Он считал деньги, а я отмеряла и складывала муслин для Жозефины и бархат для жены маршала Нея. Я даже отрывала куски тем энергичным жестом, какой часто видела у приказчиков в папином магазине.

— Для Жозефины семь метров муслина, — сказал он, отсчитывая деньги.

— Возьмите девять, — сказала я, отрывая шелк. — Она заставит вышить себе еще шарф к этому платью.

Он взял девять.

Расплатившись, он сказал мне, понизив голос:

— Попросите Леграна оставить нам кусок зеленого шелка с золотыми пчелами. Может быть, понадобится…

Пчелы, золотые пчелы Наполеона…

Когда он ушел, я пересчитала деньги. Сколько времени мы проживем на них? Неделю, две? Отныне я буду требовать у Этьена отчета и получать свою долю, — решила я.

Легран вернулся, и я заняла его место в фиакре. Кучер протянул мне газету.

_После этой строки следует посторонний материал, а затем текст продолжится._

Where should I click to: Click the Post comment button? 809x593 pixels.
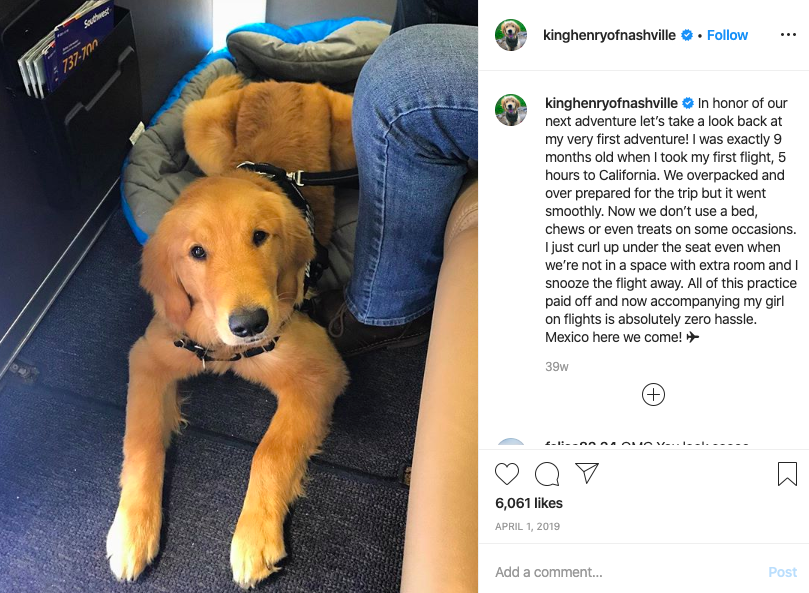click(782, 572)
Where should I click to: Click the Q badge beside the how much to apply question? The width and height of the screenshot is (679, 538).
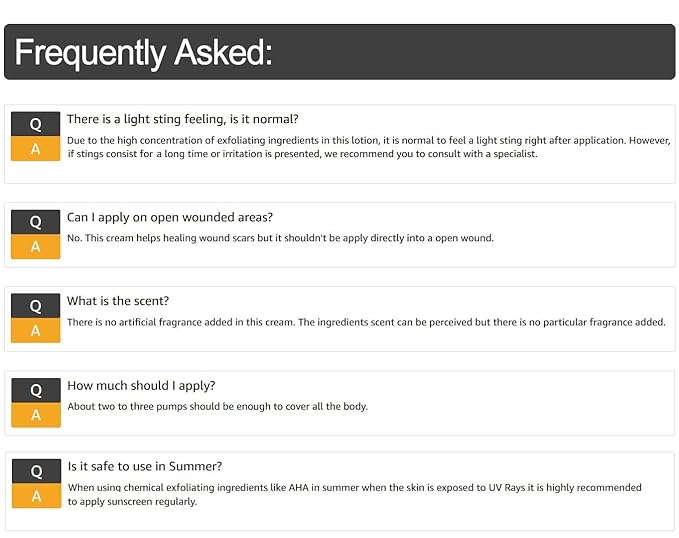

Я прочла еще в коляске эти пляшущие буквы:

«Союзные власти объявили, что император Наполеон единственное препятствие для восстановления мира в Европе. Император Наполеон, верный своей клятве, объявляет, что отказывается за себя и своих наследников от трона Франции и Италии потому, что нет такой жертвы, не исключая и саму жизнь, которой он не принес бы в интересах Франции».

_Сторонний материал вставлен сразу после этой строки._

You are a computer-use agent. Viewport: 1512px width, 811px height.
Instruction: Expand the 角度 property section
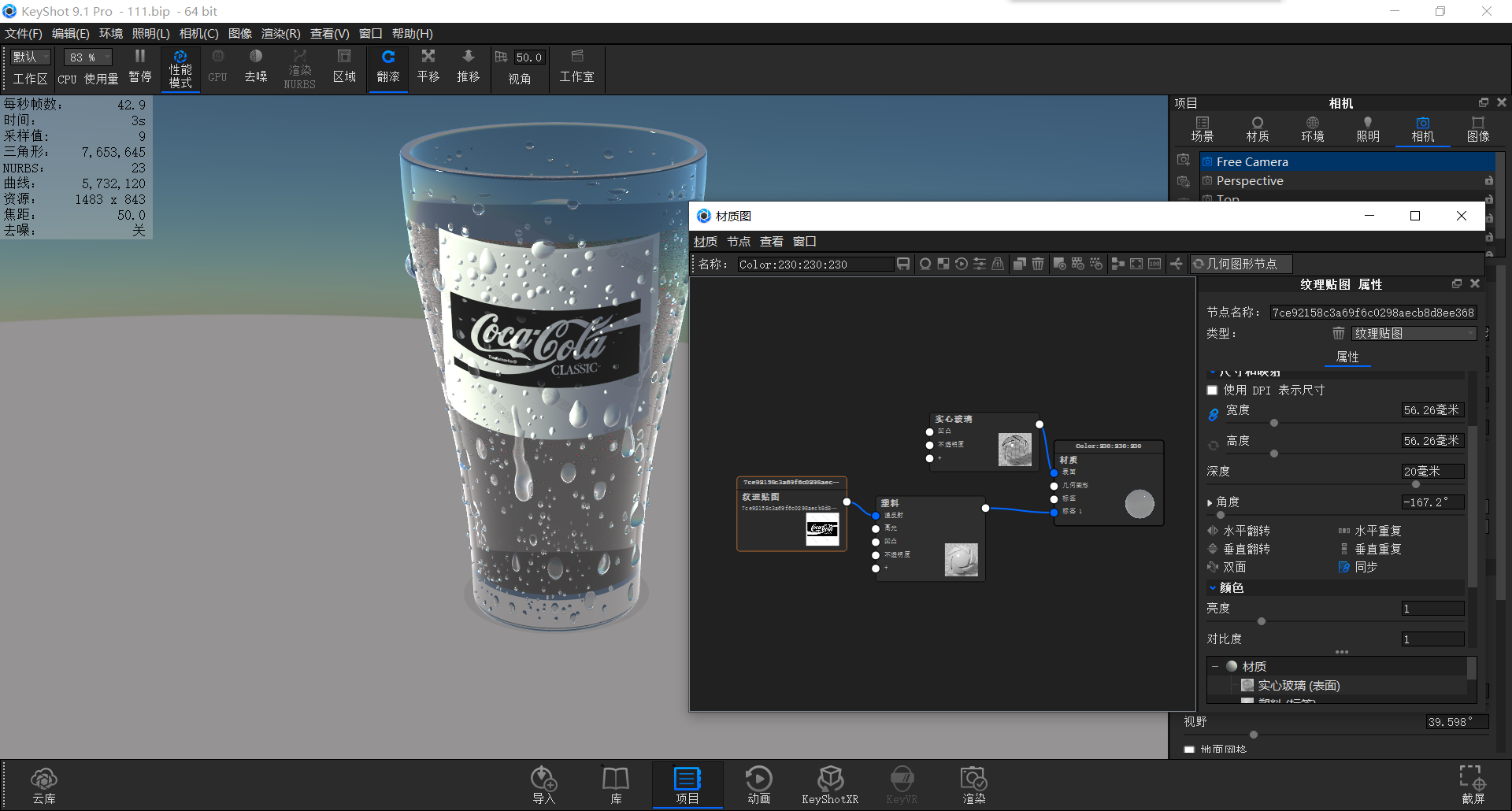1211,502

Все это было написано одной фразой. Фиакр остановился. Жандармы не пропускали нас дальше. Кучер объяснил, что проезд запрещен, что в моем доме ожидают приезда царя. Я пошла пешком по пустынной улице, охраняемой жандармами.

Когда я вошла в дом, Мари подала мне рюмку коньяку.

— Выпей, Эжени, и я тебя одену. Сейчас прибудет царь.

— Я не пью коньяк, ты же знаешь, Мари.

— Все равно, выпей, смотри, ты вся дрожишь.

Я выпила.

— У тебя еще четверть часа, — сказала Мари, опускаясь передо мной на колени и надевая мне чулки и туфли.

— Я приму царя в маленькой гостиной, так как в большой гостиной вся семья в сборе.